Copy the rows from the line that contains "This screenshot has height=387, width=955." through the last row, switching "chevron" to "arrow" and leaving everything else unchanged. Leave the pictures out.

**THE INPUT:**
==========

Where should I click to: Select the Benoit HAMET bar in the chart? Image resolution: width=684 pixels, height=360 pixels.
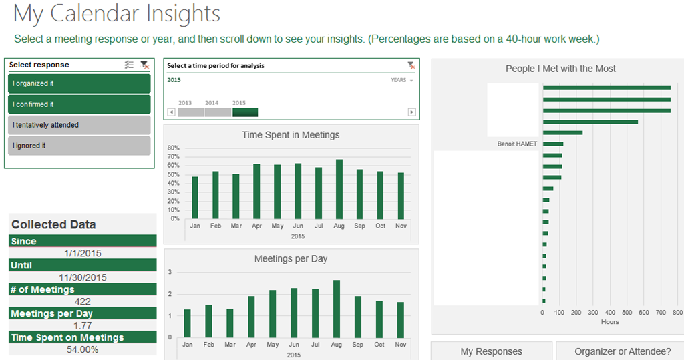click(x=553, y=144)
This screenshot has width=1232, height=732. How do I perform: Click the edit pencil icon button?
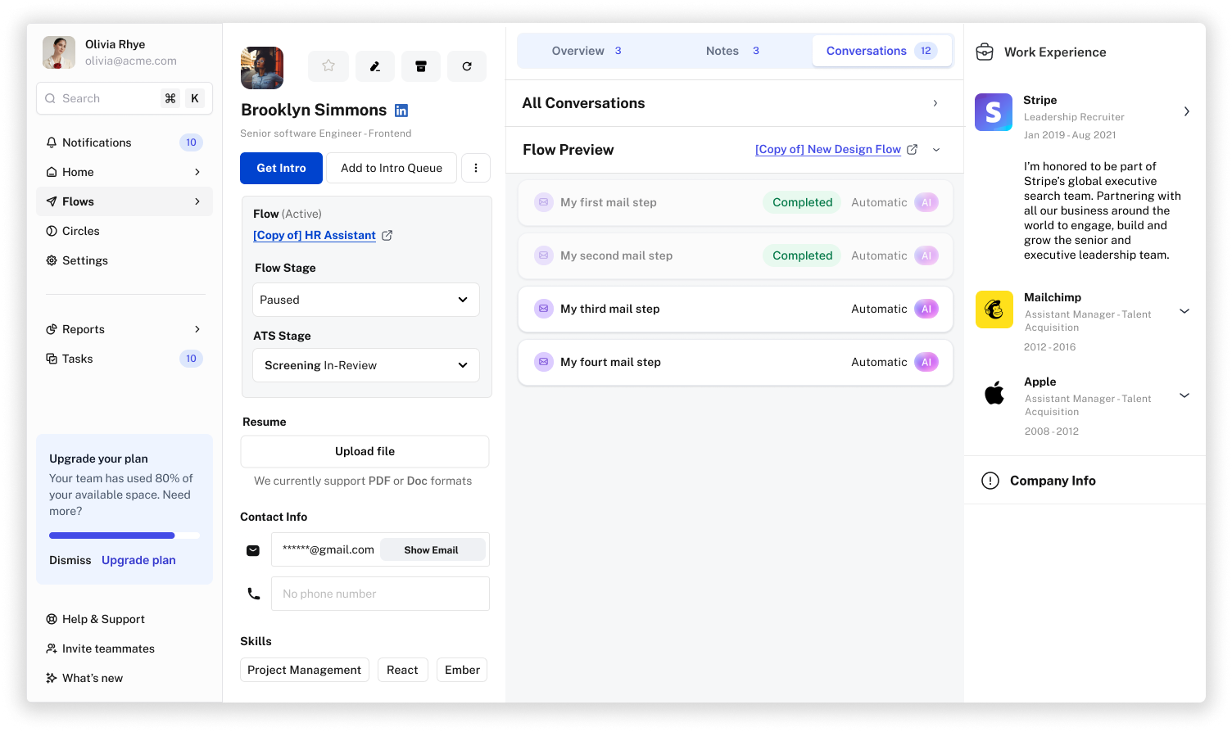[375, 66]
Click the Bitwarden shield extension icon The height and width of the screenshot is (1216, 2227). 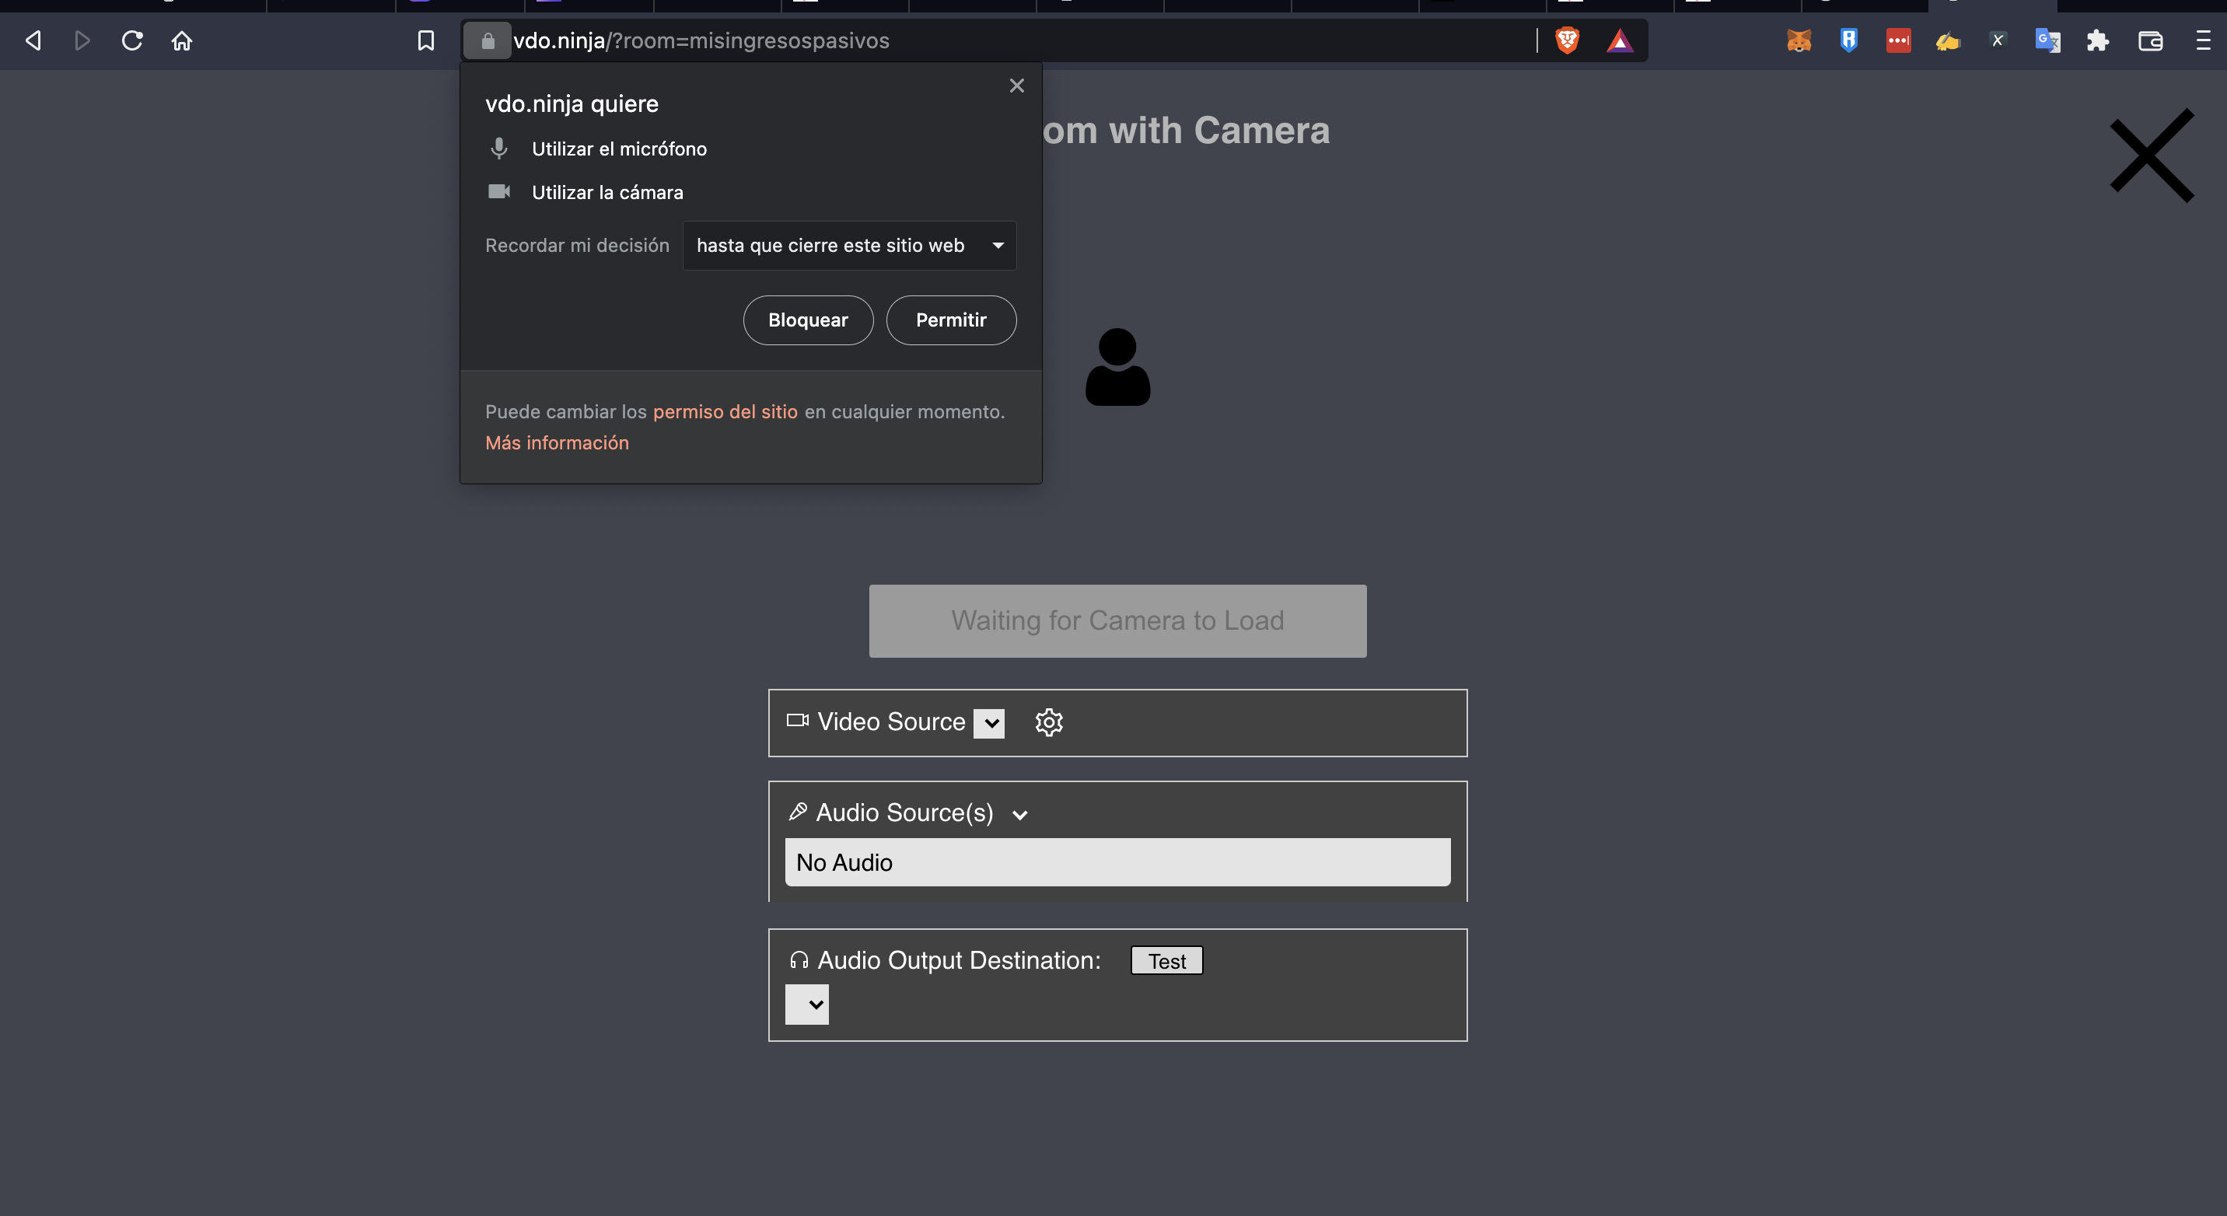[1848, 41]
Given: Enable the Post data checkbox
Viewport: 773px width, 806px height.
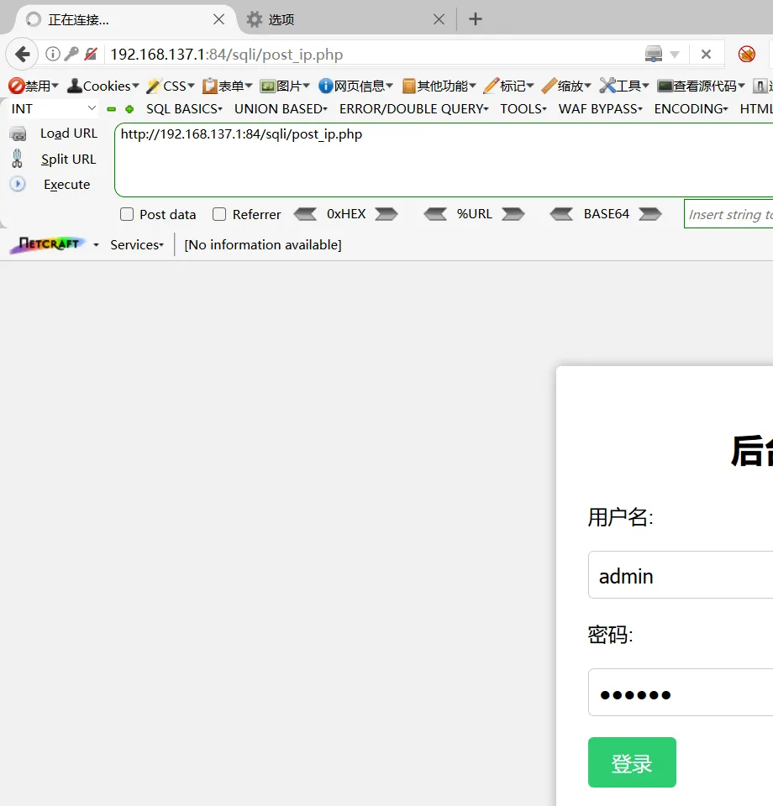Looking at the screenshot, I should coord(127,214).
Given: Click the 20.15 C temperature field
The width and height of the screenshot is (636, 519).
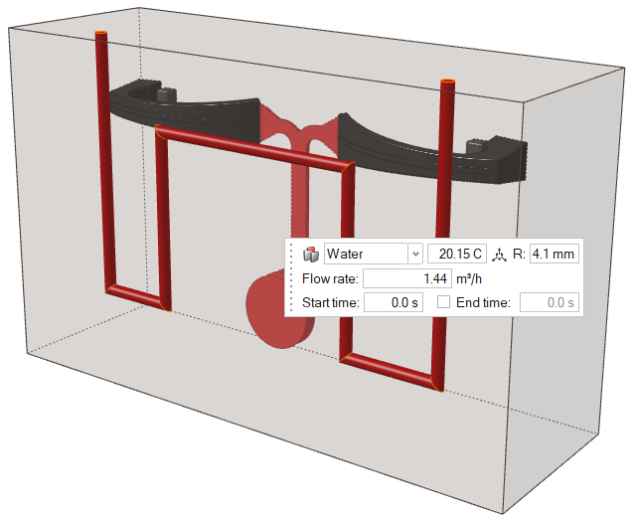Looking at the screenshot, I should click(x=456, y=255).
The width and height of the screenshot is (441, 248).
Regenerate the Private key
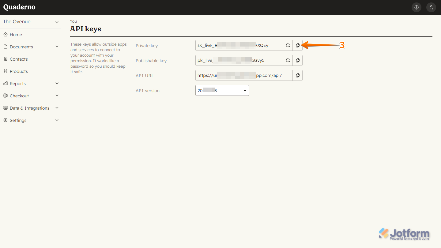pyautogui.click(x=288, y=45)
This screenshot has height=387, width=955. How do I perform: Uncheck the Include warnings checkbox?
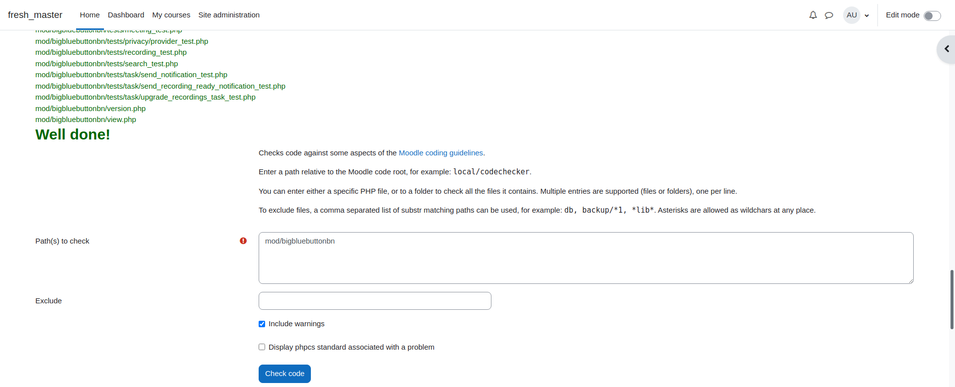(262, 324)
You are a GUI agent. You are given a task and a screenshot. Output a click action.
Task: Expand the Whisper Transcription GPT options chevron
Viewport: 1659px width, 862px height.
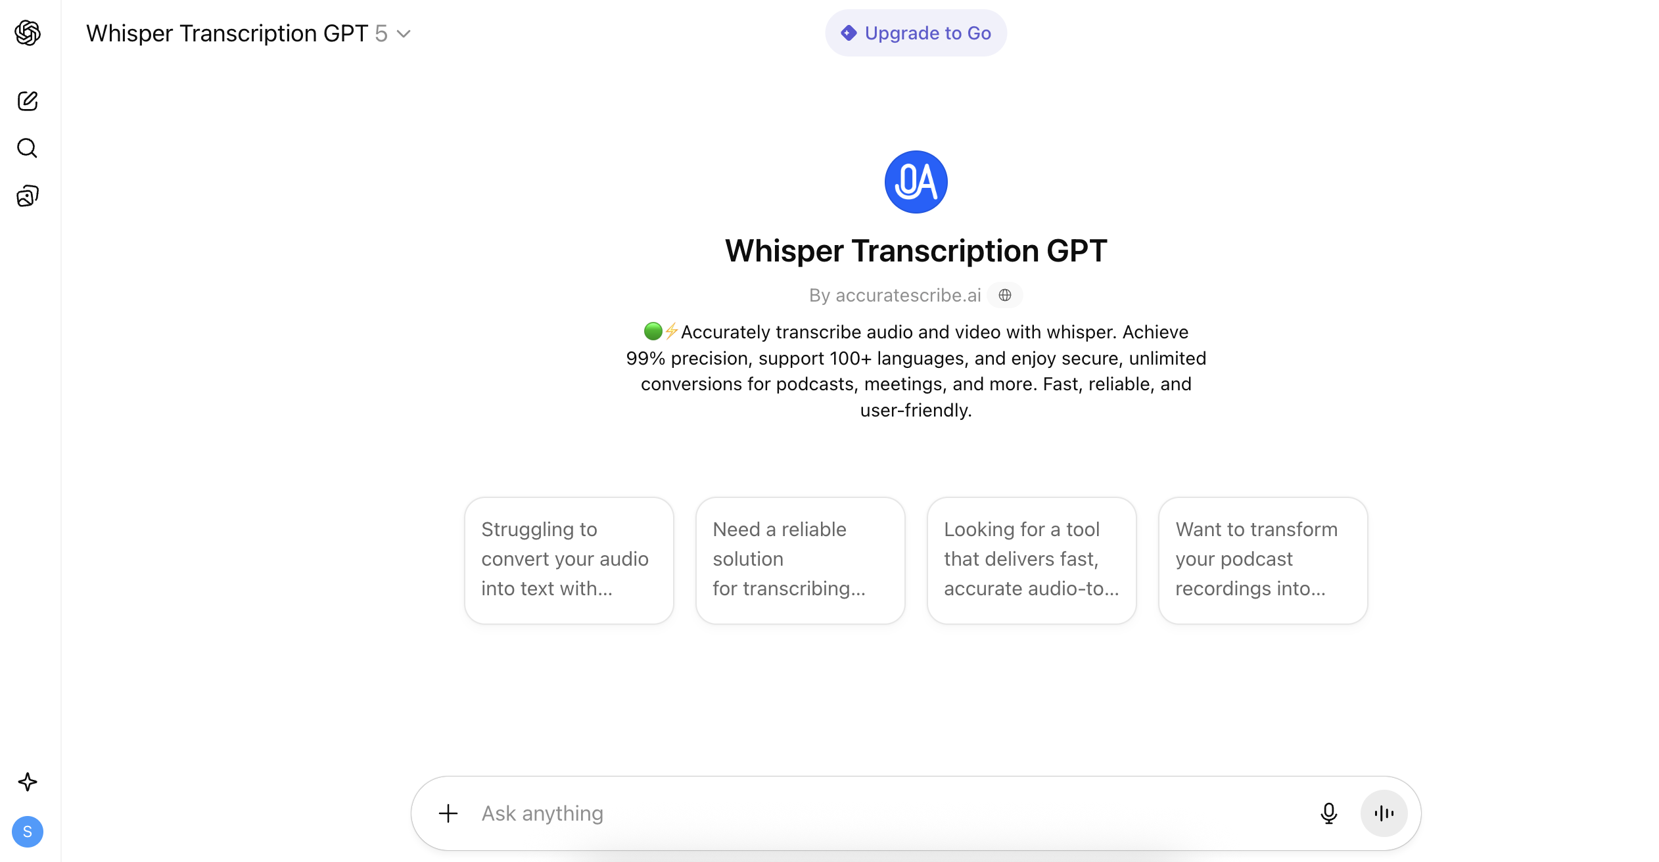pyautogui.click(x=403, y=34)
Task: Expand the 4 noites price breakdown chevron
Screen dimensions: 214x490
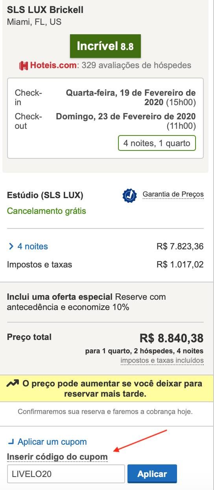Action: point(11,247)
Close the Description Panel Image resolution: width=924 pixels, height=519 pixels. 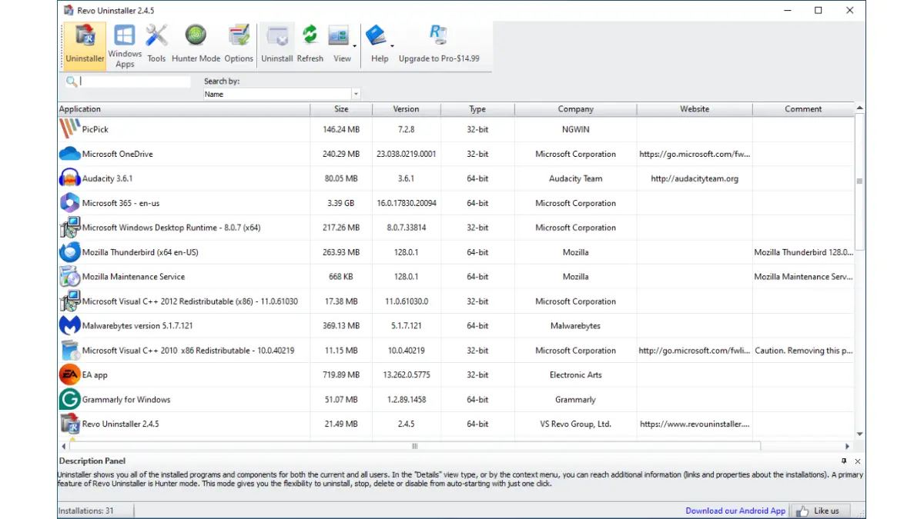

==========

**FINAL RESULT:**
This screenshot has height=387, width=955. How do I perform: Uncheck the Include warnings checkbox?
(262, 324)
You are a GUI agent. You are given a task and a screenshot. Output a click action.
Task: Expand the Whisper Transcription GPT options arrow
Viewport: 1659px width, 862px height.
pyautogui.click(x=403, y=34)
Task: Expand the 4 noites price breakdown arrow
Screen dimensions: 214x490
Action: point(11,247)
Close the Description Panel Image resolution: width=924 pixels, height=519 pixels. 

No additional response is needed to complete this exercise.